Repeat exactly the lines that run from the one containing "The height and width of the screenshot is (523, 982)." to the end of the data, and leave out all others.

▬▬▬▬▬▬

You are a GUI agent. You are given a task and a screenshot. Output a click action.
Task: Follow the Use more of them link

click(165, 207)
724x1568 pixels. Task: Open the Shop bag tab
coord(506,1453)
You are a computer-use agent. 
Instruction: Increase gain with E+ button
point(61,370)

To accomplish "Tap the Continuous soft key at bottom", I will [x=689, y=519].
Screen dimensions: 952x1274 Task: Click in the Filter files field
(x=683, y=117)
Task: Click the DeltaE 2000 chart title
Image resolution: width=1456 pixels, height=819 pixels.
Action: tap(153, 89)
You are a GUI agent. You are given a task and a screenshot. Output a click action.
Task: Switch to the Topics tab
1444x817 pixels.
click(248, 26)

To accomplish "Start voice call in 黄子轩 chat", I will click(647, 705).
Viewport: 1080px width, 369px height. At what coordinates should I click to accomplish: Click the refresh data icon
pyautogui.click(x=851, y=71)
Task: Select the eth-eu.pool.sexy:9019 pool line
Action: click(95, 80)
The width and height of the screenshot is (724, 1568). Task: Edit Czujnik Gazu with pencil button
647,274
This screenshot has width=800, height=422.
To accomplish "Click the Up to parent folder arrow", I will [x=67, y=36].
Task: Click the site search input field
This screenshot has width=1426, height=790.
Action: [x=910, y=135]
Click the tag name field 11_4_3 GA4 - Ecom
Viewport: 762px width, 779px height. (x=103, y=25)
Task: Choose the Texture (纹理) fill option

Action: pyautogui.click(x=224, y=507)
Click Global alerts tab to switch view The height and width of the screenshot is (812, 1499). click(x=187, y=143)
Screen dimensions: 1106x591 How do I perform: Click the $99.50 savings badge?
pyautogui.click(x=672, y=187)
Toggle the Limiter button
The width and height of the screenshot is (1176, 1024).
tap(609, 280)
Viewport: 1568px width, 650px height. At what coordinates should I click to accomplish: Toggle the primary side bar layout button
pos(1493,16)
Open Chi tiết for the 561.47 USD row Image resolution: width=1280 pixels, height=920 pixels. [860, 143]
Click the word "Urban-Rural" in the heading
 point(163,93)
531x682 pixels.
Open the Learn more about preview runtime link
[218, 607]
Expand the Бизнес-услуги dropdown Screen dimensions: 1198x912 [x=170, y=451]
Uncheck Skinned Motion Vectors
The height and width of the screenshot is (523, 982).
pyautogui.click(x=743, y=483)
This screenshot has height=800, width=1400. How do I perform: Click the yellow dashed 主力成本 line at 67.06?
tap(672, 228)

▬▬▬▬▬▬

SOLUTION FOR THIS PROBLEM
The height and width of the screenshot is (523, 982).
pyautogui.click(x=743, y=483)
This screenshot has height=800, width=1400. How do I perform: Click the yellow dashed 主力成本 line at 67.06?
tap(672, 228)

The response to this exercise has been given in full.